Do this
Pull out the lines of the listing between the line holding "Where should I click to: Open" and the line holding "pyautogui.click(x=259, y=147)", inclusive, word for word. Leave the pictures out of your answer.
☆ ☆ ☆
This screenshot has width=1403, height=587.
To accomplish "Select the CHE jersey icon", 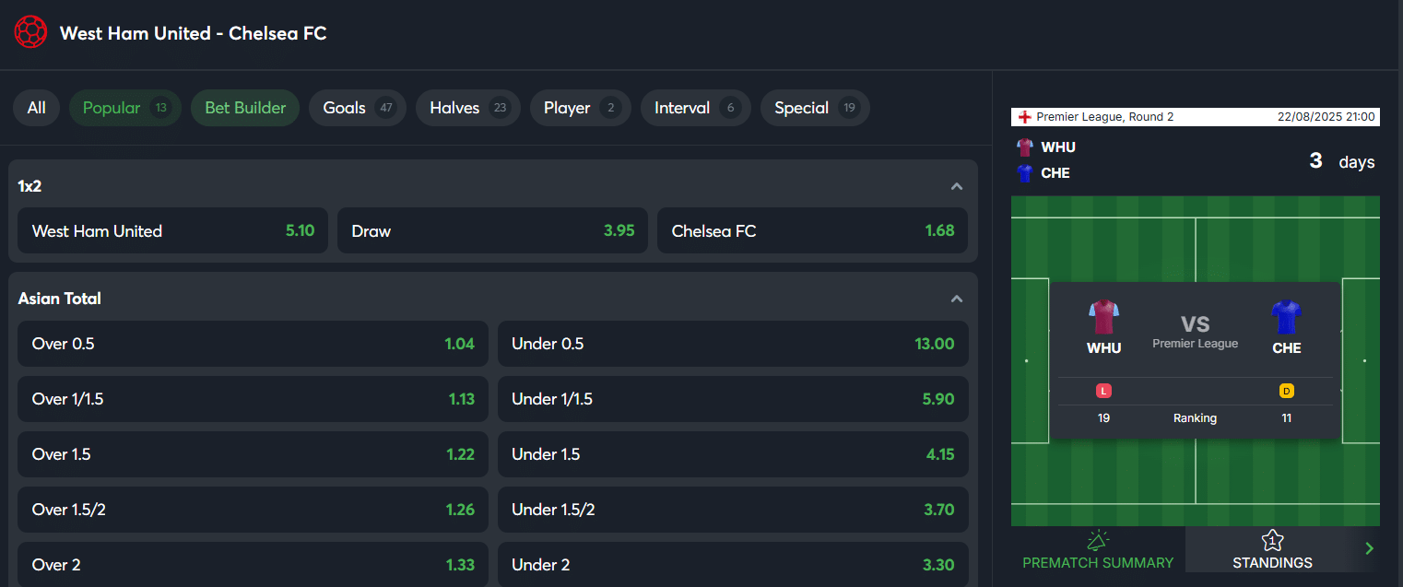I will tap(1286, 318).
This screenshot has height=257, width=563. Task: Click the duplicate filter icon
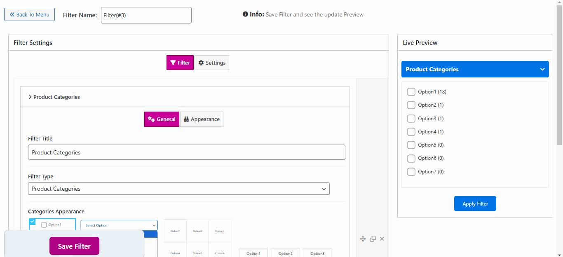[x=373, y=239]
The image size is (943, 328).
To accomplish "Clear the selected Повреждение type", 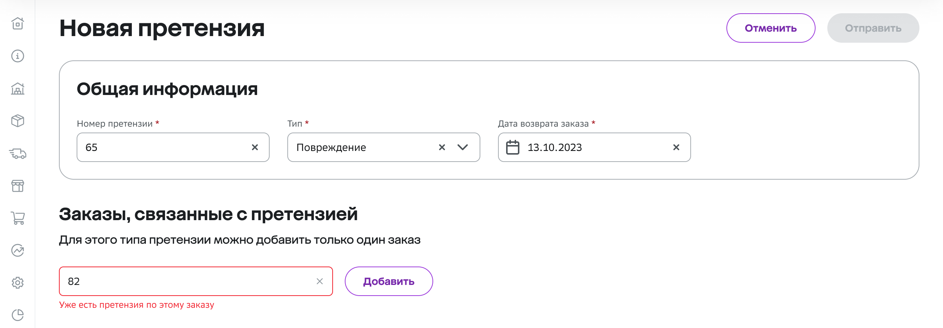I will pos(442,147).

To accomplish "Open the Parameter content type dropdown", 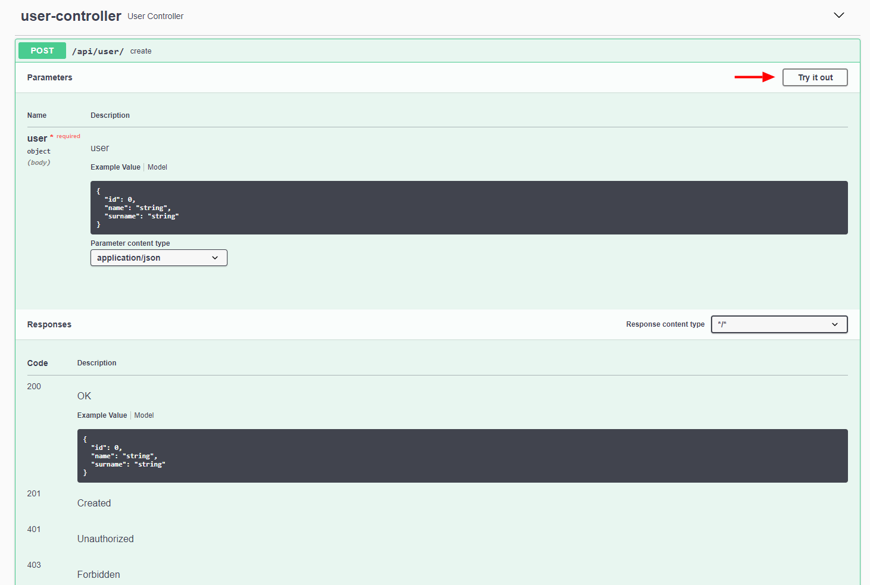I will coord(158,257).
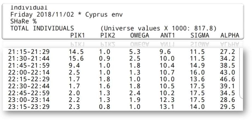Select SIGMA value 16.0
This screenshot has width=252, height=123.
pos(197,73)
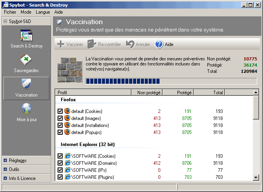Click the list scrollbar down arrow
The height and width of the screenshot is (192, 263).
pos(256,178)
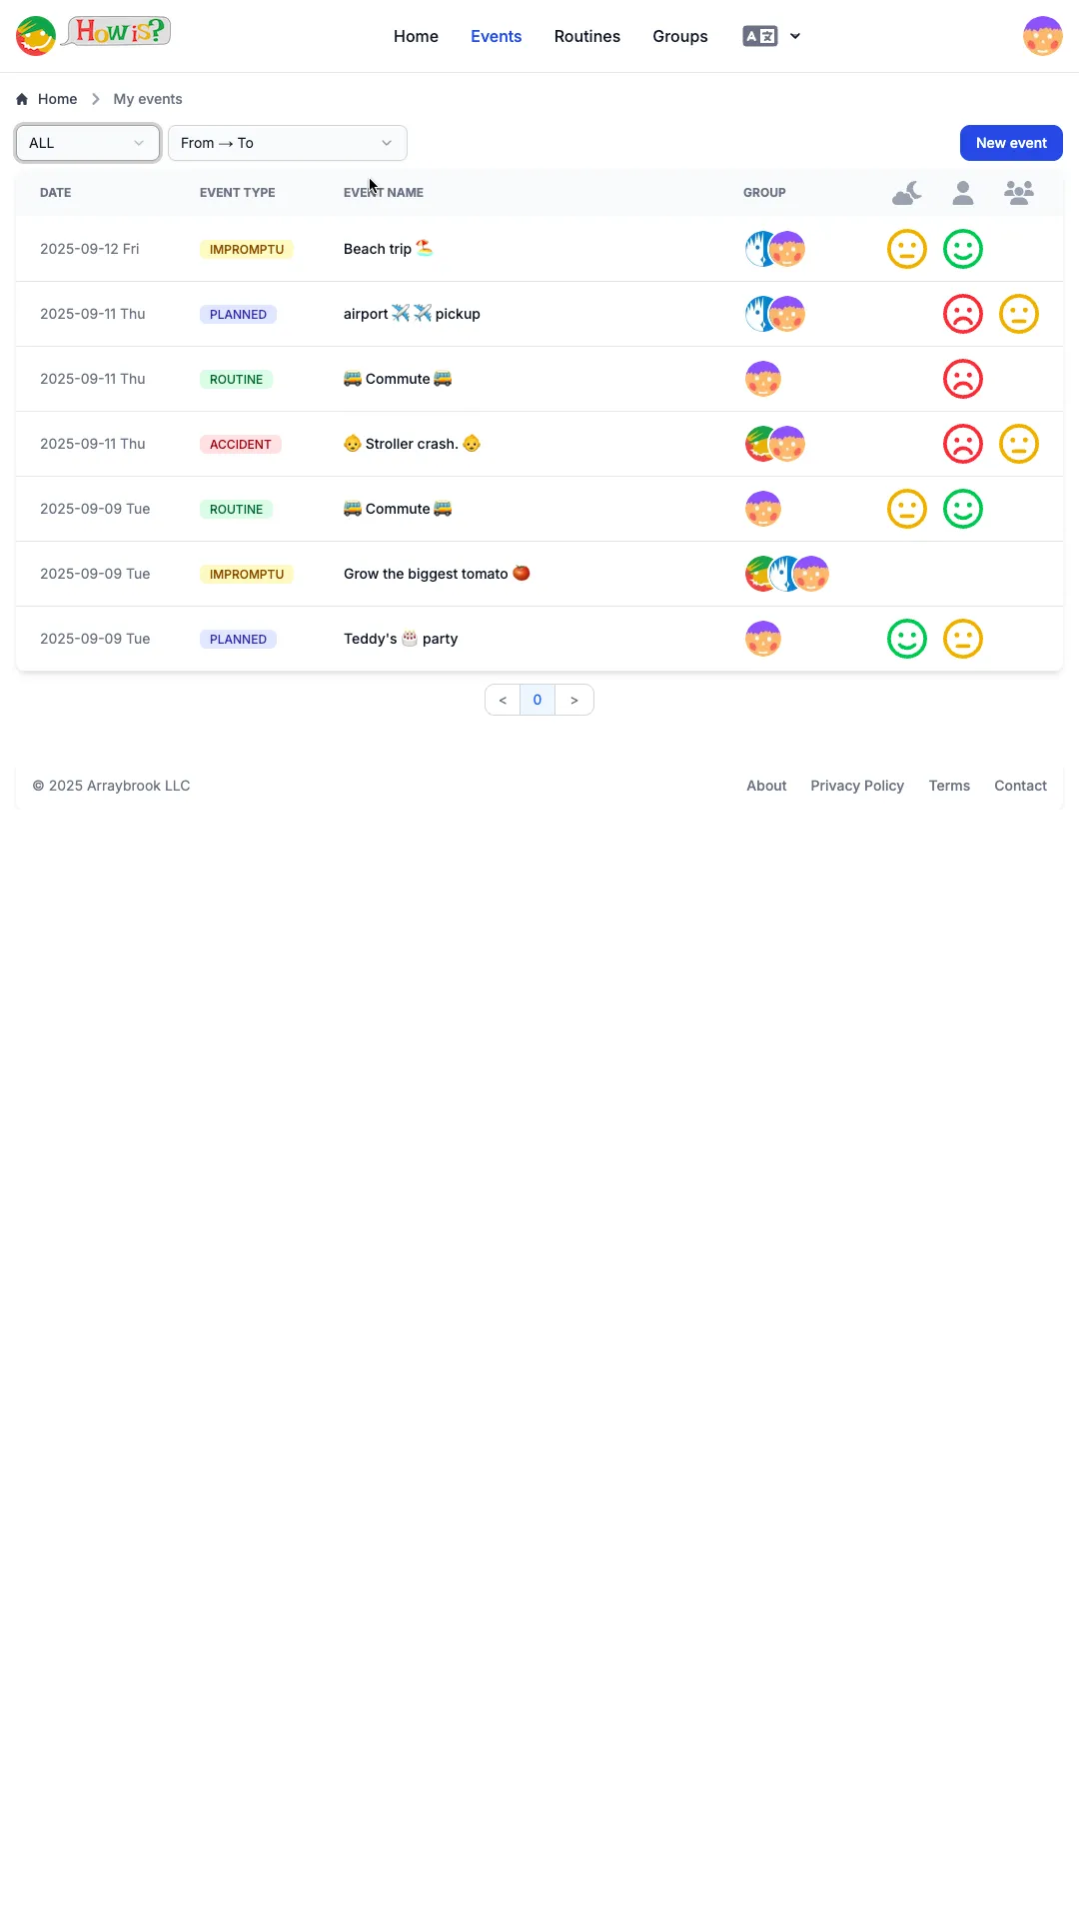
Task: Click red sad face in Stroller crash row
Action: (x=963, y=444)
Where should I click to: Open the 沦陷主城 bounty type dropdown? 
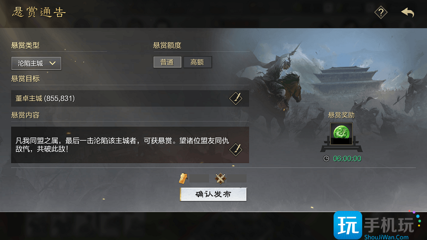36,63
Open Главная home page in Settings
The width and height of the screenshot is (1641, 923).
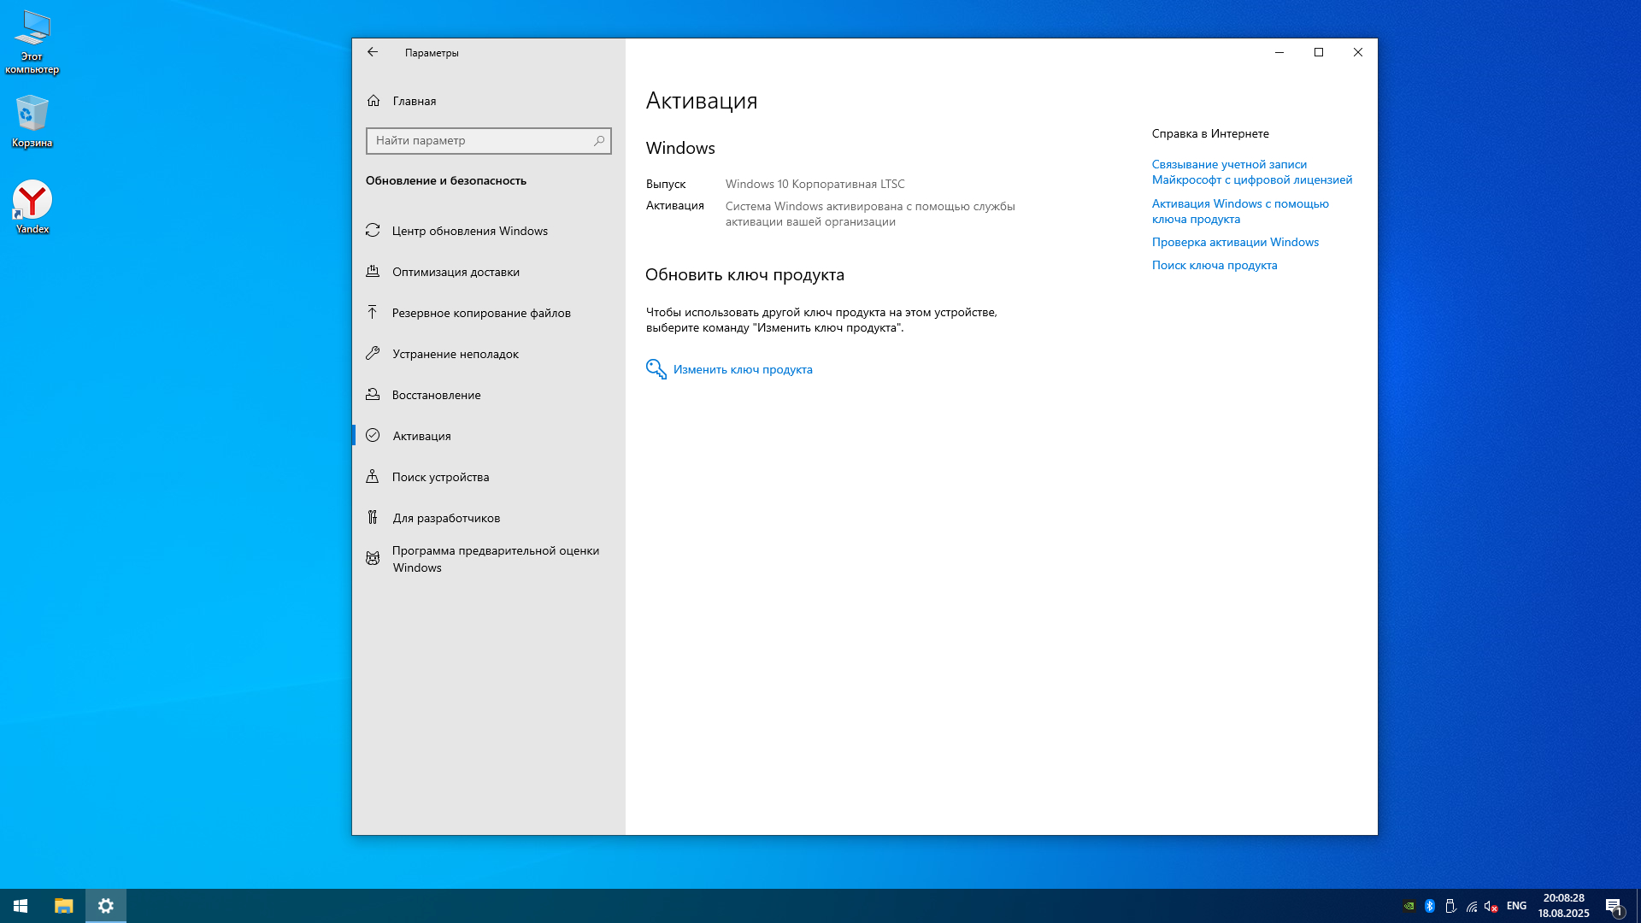click(414, 101)
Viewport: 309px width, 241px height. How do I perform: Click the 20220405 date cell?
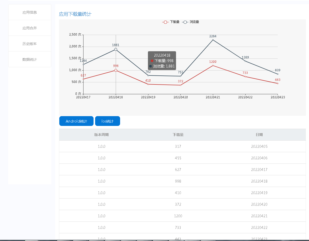pyautogui.click(x=259, y=147)
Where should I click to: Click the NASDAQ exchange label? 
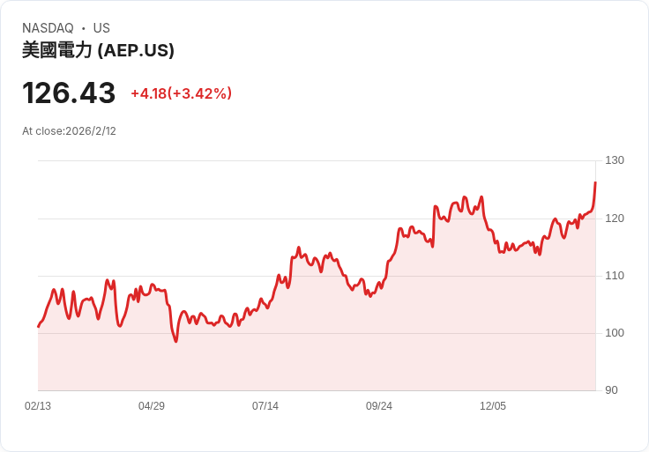click(48, 28)
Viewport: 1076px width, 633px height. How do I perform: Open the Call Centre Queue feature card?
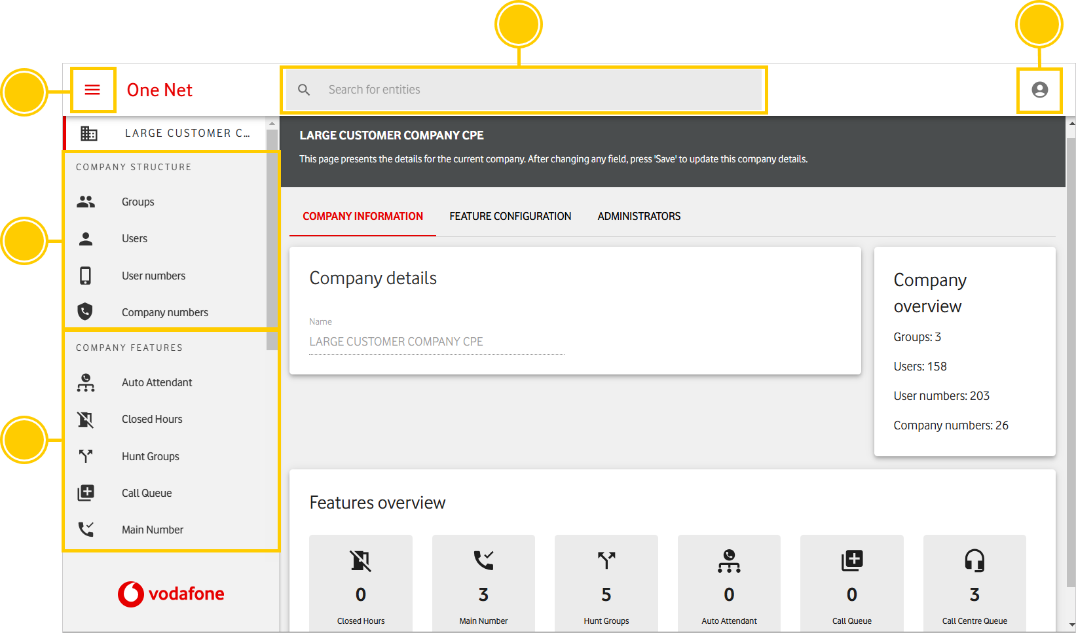click(974, 583)
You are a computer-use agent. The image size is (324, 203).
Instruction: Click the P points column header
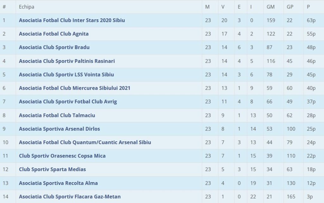[x=308, y=7]
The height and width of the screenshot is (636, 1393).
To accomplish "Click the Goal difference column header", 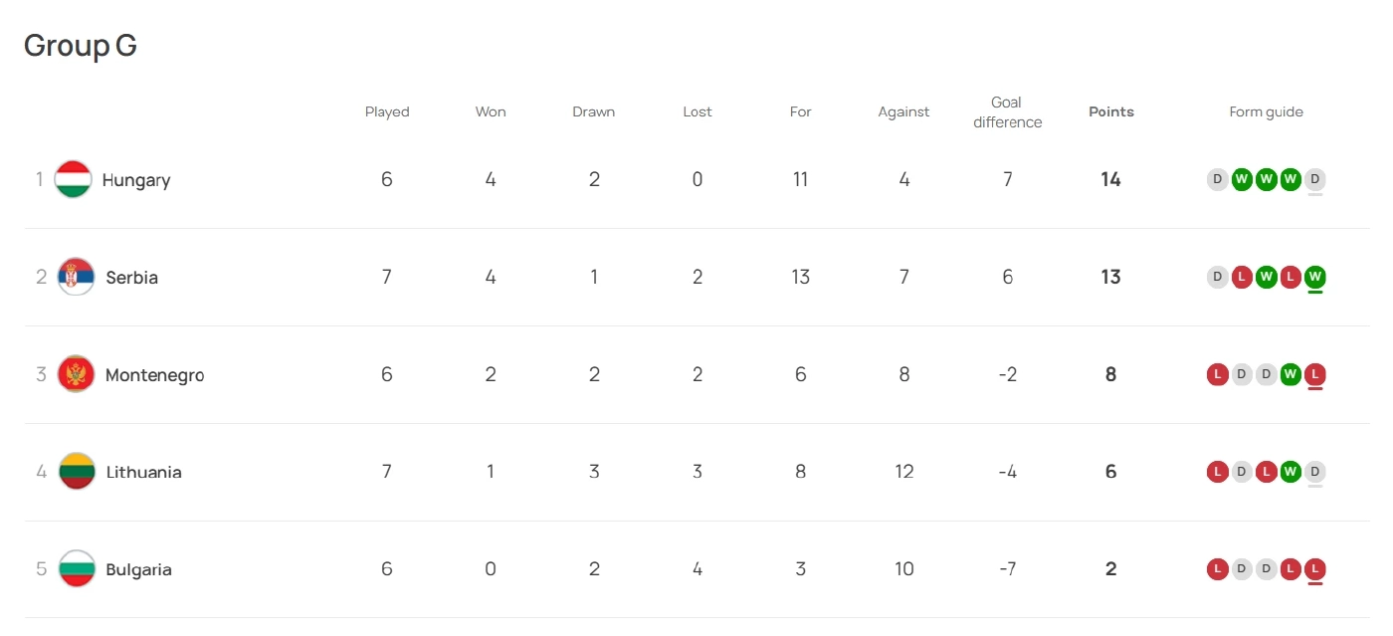I will [1007, 112].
☆ ☆ ☆
Solution for this exercise
Where should I click to: Open the 沦陷主城 bounty type dropdown? 
36,63
Open Главная home page in Settings
The width and height of the screenshot is (1641, 923).
click(414, 101)
Viewport: 309px width, 241px height. How do I perform: Click the 20220405 date cell?
pyautogui.click(x=259, y=147)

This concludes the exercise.